He brought his chair into more perfect alignment with the desk, as if be were preparing for a long campaign.
The door opened and a pale efficient-looking woman stepped into the room. The Dean nodded at her and then leaned back in his chair and stared at the wall beyond Ellen's head, mapping his strategy. Several moments passed before he spoke. "Get the program card of Kingship, Dorothy, fall semester, nineteen forty-nine. See which English section she was in and get the enrollment list for that section. Bring me the folders of all the male students whose names appear on the list" He looked at the secretary. "Got that?"
"Yes, sir."
He made her repeat the instructions. "Fine," he said. She went out. "On the double," he said to the closed door. He turned back to Ellen and smiled complacently. She returned the smile.
By degrees the air of military efficiency faded, giving way to one of avuncular solicitude. The Dean leaned forward, his fingers softly clustered on the desk. "Surely you haven't come to Blue River solely for this purpose," he said. "I'm visiting friends."
"Ahh."
Ellen opened her handbag. "May I smoke?"
"By all means." He pushed a crystal ashtray to her side of the desk. "I smoke myself," he admitted graciously. Ellen offered him a cigarette, but he demurred. She lit hers with a match drawn from a white folder on which Ellen Kingship was printed in copper letters.
The Dean regarded the matchbook thoughtfully. "Your conscientiousness in financial matters is admirable," he said, smiling. "If only everyone we dealt with were similarly conscientious." He examined a bronze letter opener. "We are at present beginning the construction of a new gymnasium and fieldhouse. Several people who pledged contributions have failed to live up to their words." Ellen shook her head sympathetically, "Perhaps your father would be interested in making a contrubiton," the Dean speculated. "A memorial to your sister..."

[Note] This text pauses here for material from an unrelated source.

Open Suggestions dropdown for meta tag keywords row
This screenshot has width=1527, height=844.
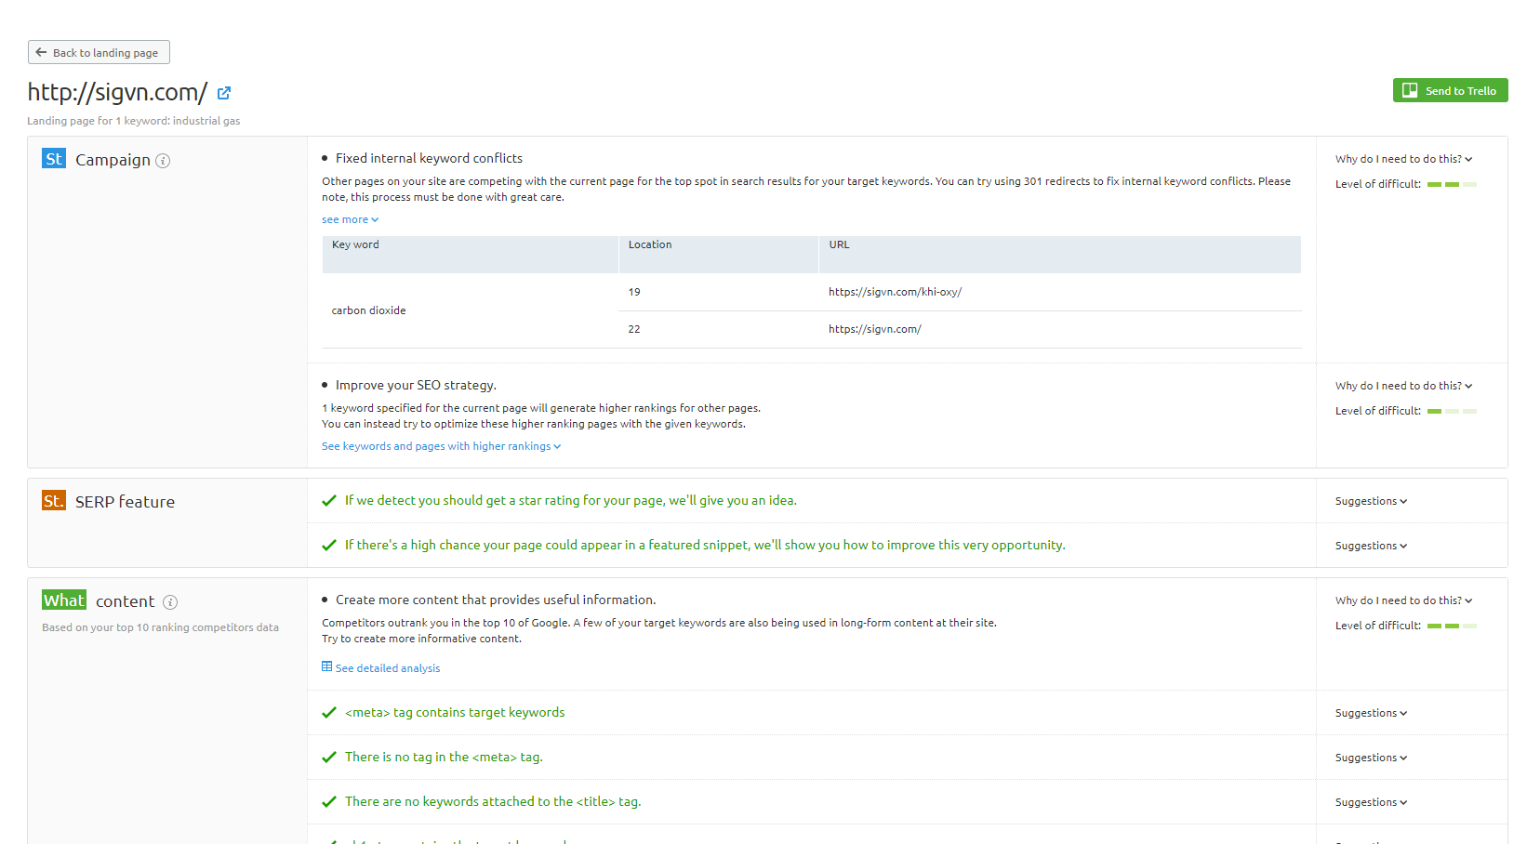coord(1371,714)
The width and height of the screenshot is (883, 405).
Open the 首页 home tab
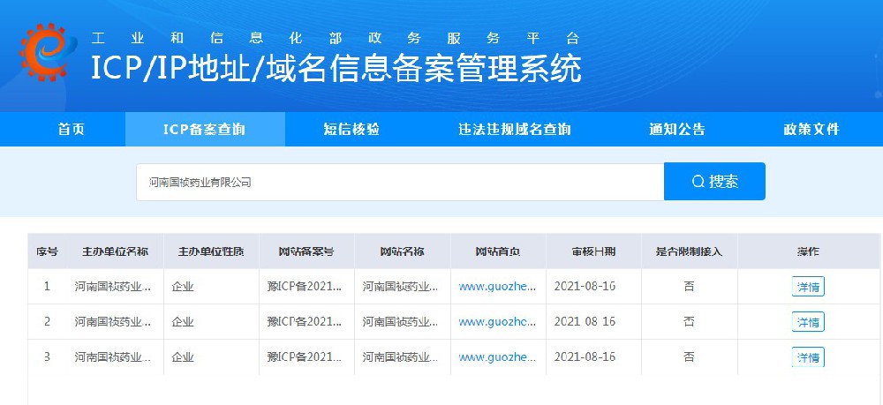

'I'll be glad to mention it to him."
"Would you? I would certainly appreciate that" He replaced tide letter opener. "Such contributions are tax-deductible," he added.
A few minutes later the secretary entered with a stack of Manila folders in her arm. She set them before the Dean. "English fifty-one," she said, "section six. Seventeen male students."
"Fine," said the Dean. As the secretary left he straightened his chair and rubbed his hands, the military man once more. He opened the top folder and leafed through its contents until he came to an application form. There was a photograph pasted in the corner of it "Dark hair," he said, and put the folder on his left.
When he had gone through all of them, there were two uneven piles. Twelve with dark hair and five with light," the Dean said.
Ellen leaned forward. "Dorothy once told me he was handsome..."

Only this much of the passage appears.